Immediately after giving us instructions, Simone zipped up his wetsuit and sprinted for the water, board under his arm. We all watched as he stood poised on the rocks, waiting for the perfect moment and then leapt into the cold water. A minute later I followed suit, doing my best Simone impression, finally making it out to the line-up where I began the eternal wait for a wave with my name on it.
Simone was from Kenitra, a small town in the far north that is the cradle of Moroccan surfing. According to legend, the first surfer in Morocco was a US Marine stationed at Kenitra in the 1950s. When I asked Simone where he had first seen people surfing, I expected to hear him say in a magazine or on TV. Instead he said, "Here in Morocco! In real life!"
Simone's story of how he learned to surf makes me feel like a spoiled brat.
"I start with swimming, paddling out in the waves. No wetsuit. Eventually I make friends with surfers out in the water. Sometimes they give me their board for a wave and say, ‘You are no good. Give me back my board!’ After awhile they let me keep the board for a few waves and I get better."
"How long before you got your first board?" I asked.
"Ten years. By then I was a good surfer."
Surfing in coastal Morocco is a lot like soccer is in the rest of the world. In towns like Taghazout and Sidi Ifni, one sees more surf gear than soccer gear. Instead of Real Madrid jerseys, the local kids wear Billabong hoodies and play on skateboards. Walking the streets you can hear songs from the international trinity of surf music (Bob Marley, Jack Johnson and Ben Harper) echoing from cafes. It is as if the best parts of California surf culture have been exported to Morocco, with surprisingly little lost in translation and with the right kind of eyes you can almost see a sort of global surf stoke blowing through the streets with the morning fog. That these good vibrations are antithetical to radical Islam goes without saying; the only copy of the Islamist philosopher Sayid Qutb I found in a local bookstore was in English and its margins had been enthusiastically marked up by an Englishman. As Mohammed, a polyglot surf shop owner in Taghazout, put it, "Surfing is the perfect life. In the water nobody talks about terrorism, economics, or politics."
Back at Boilers the talk was about the waves and how perfect they looked, no matter that none of us had really scored yet. We were just stoked to have a front row seat at such a place. The waves were small and well formed, carrying themselves in magnificent shape right up to the water’s edge. Every 20 minutes a big set came in, twice the size of the others and everyone scrambled to get into position. A perfect expression of man existing in concert with nature, we moved in and with the sea—feeling our bodies as extensions of the water. Still, my first ride was disappointing. I paddled and caught it efficiently, but panicked when I saw how close the rocks were, pulling out before the lip of the wave feathered and broke. Turning around quickly, I saw the biggest wave of the day approaching, looming like an evil cloud on the horizon.

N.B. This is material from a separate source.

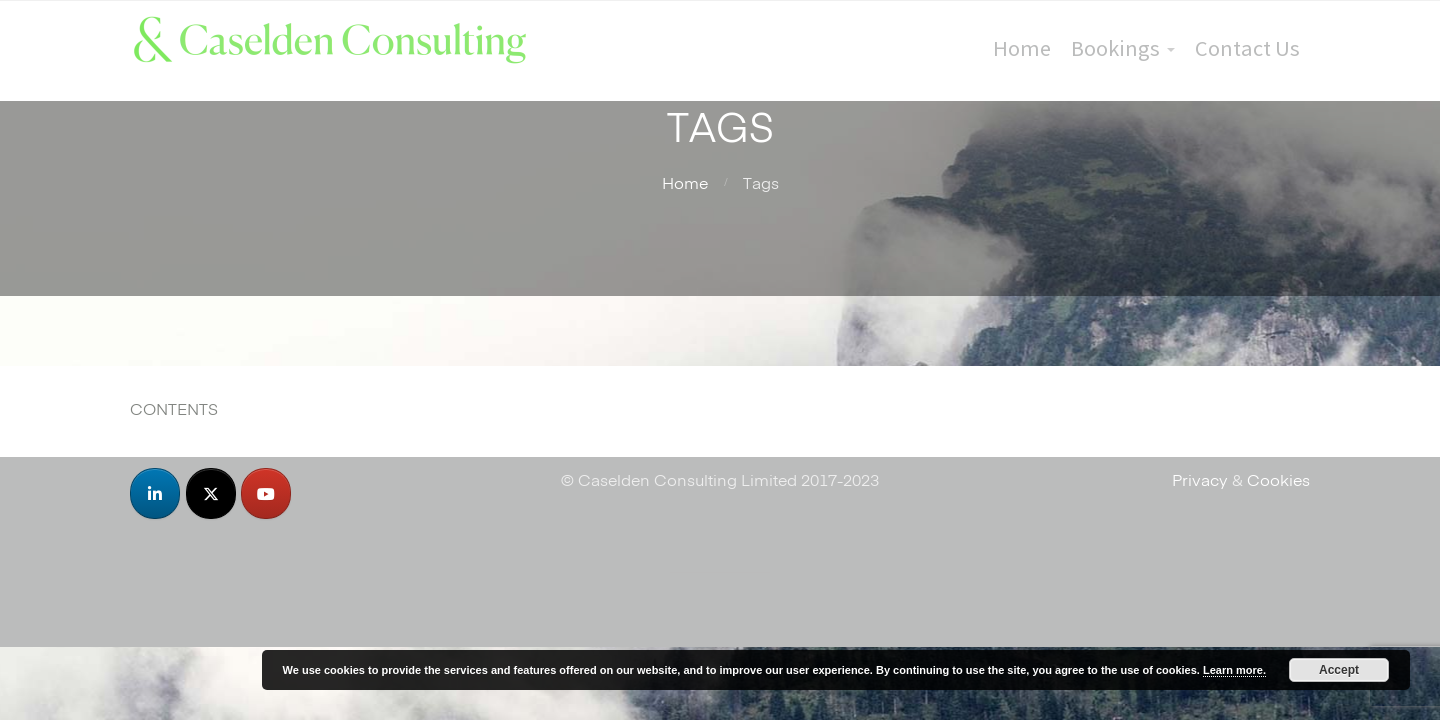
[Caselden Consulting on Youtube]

Ahead of me, Simone urged me on. "Go, go! It’s for you!"
Excited, I tried to convince my arms to work faster but the lactic acid in my triceps argued against the idea. I was practically dead in the water. At the last possible moment, Simone pivoted, stoked his arms twice and caught the wave. Cascading down the face, he was beautiful, perfect, untouchable, aspiring not just towards grace but a kind of mastery. Sometimes, on the very best days a guy can get all the waves he wants and he leaves the water defeated by the ocean and exalted by it. On every other day, he hopes for the best day and if he is humble and generous and keeps his heart and his eyes open, he can take his pleasure from the vastness of the ocean and the feeling he gets from seeing himself and his friends on it. Today was the second kind of day.
Later, on the shore, I asked Simone about the waves and if they were any good.
"La, la. Schweya-schweya."Meh, so-so. "It is going to get better here. Much better. Insh-allah."